(Records from a data source)
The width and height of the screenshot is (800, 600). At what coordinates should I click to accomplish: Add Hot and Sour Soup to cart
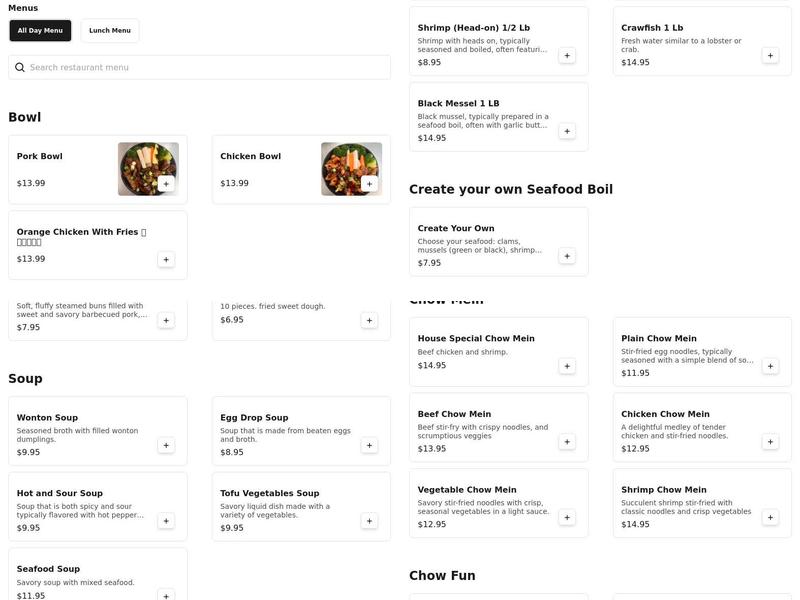(165, 521)
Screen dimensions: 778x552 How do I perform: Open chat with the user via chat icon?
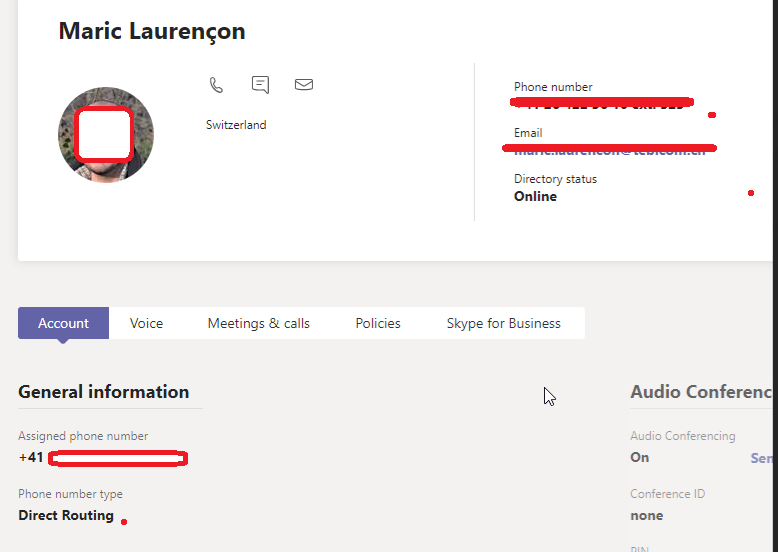[x=260, y=85]
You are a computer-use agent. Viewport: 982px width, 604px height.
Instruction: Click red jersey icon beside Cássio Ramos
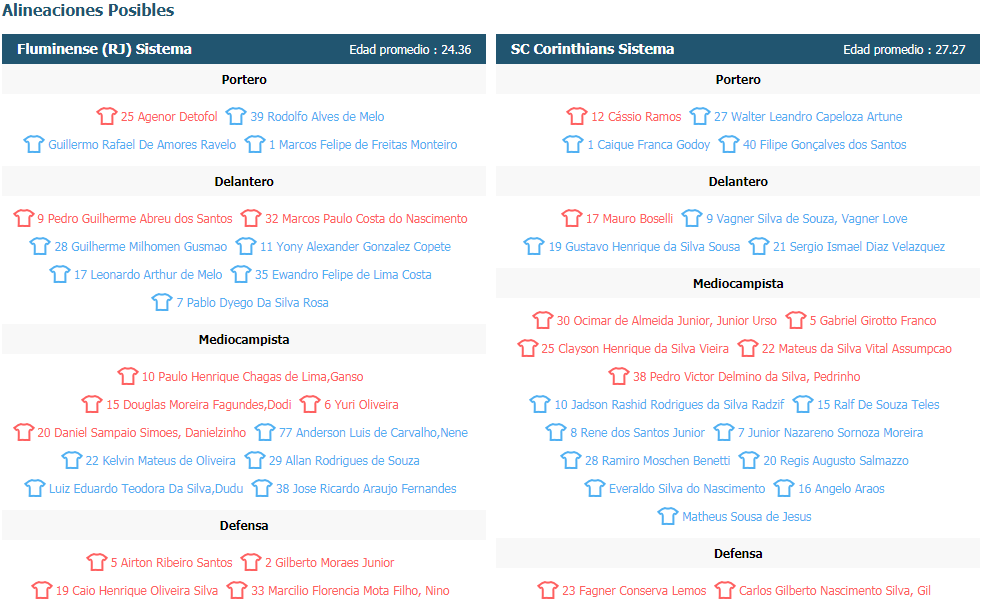(x=577, y=117)
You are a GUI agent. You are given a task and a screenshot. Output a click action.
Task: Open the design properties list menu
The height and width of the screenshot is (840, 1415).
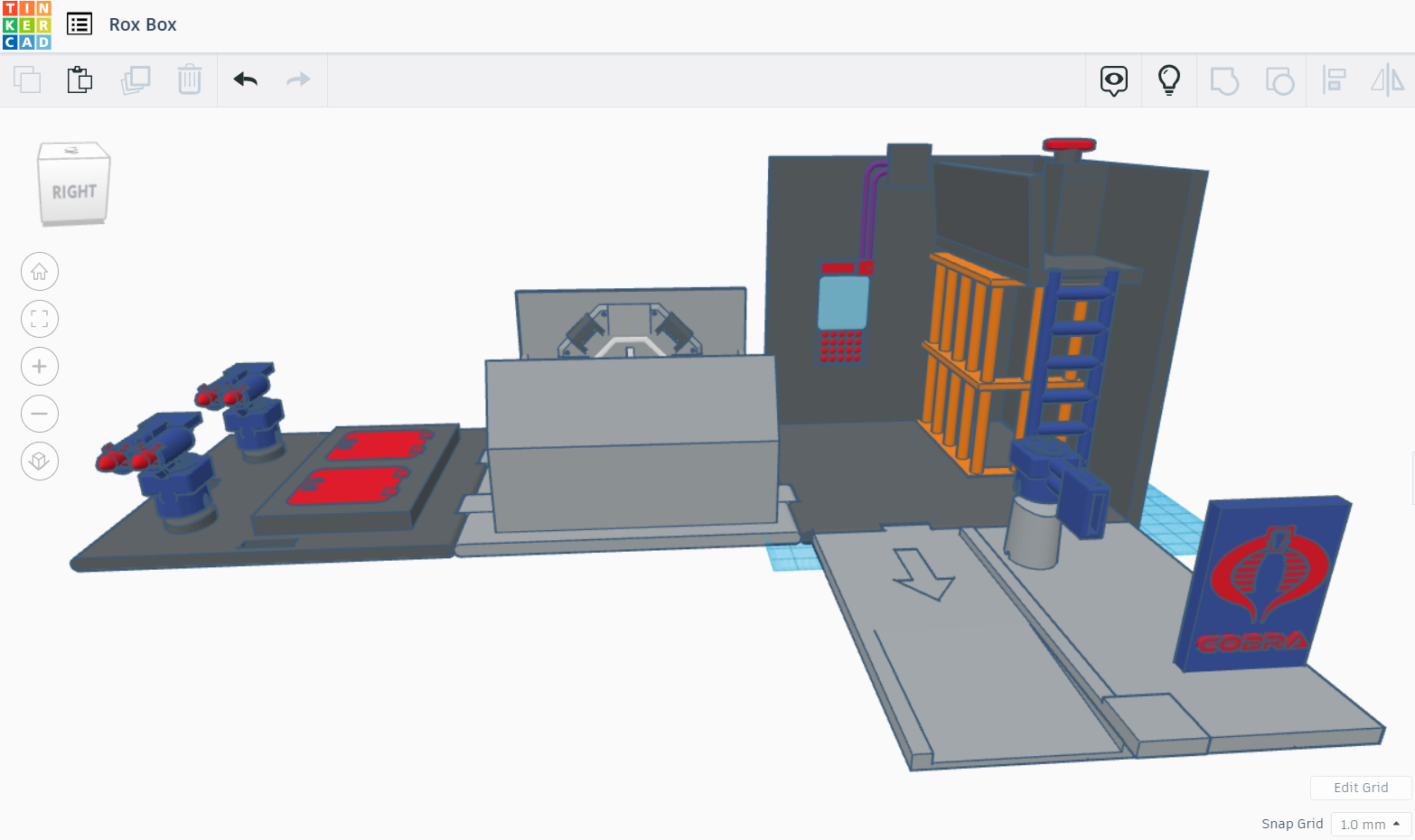coord(80,23)
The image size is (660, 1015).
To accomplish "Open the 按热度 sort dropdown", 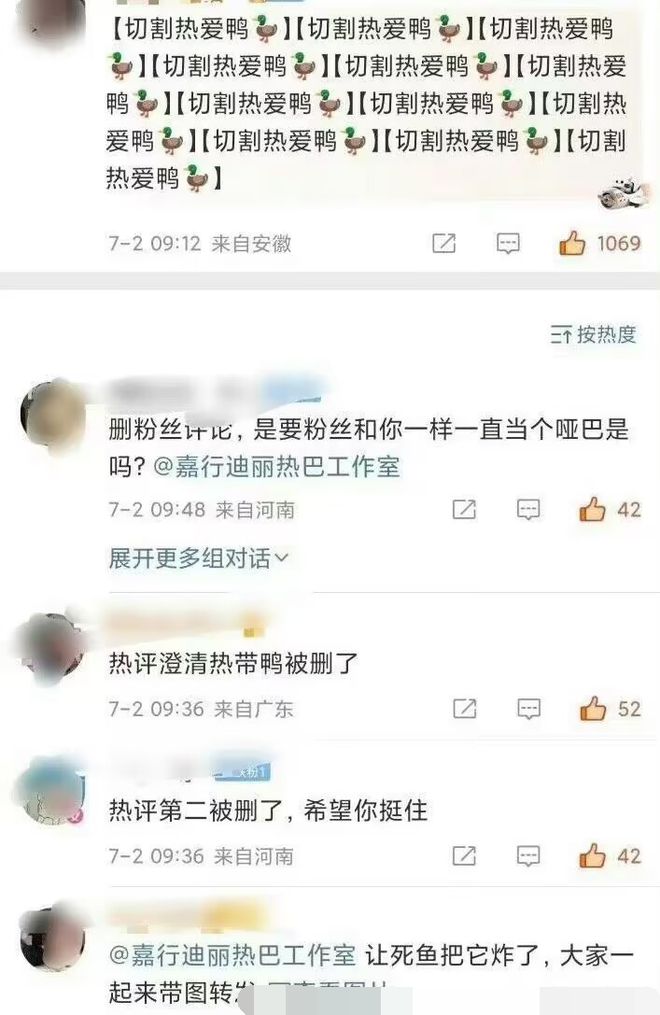I will point(593,335).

→ **What to do**
Report each line of the records that holds the word "agent".

→ **Solution**
You are a computer-use agent. Viewport: 982px width, 604px height.
You are a GUI agent. You are given a task and a screenshot. Output a click action.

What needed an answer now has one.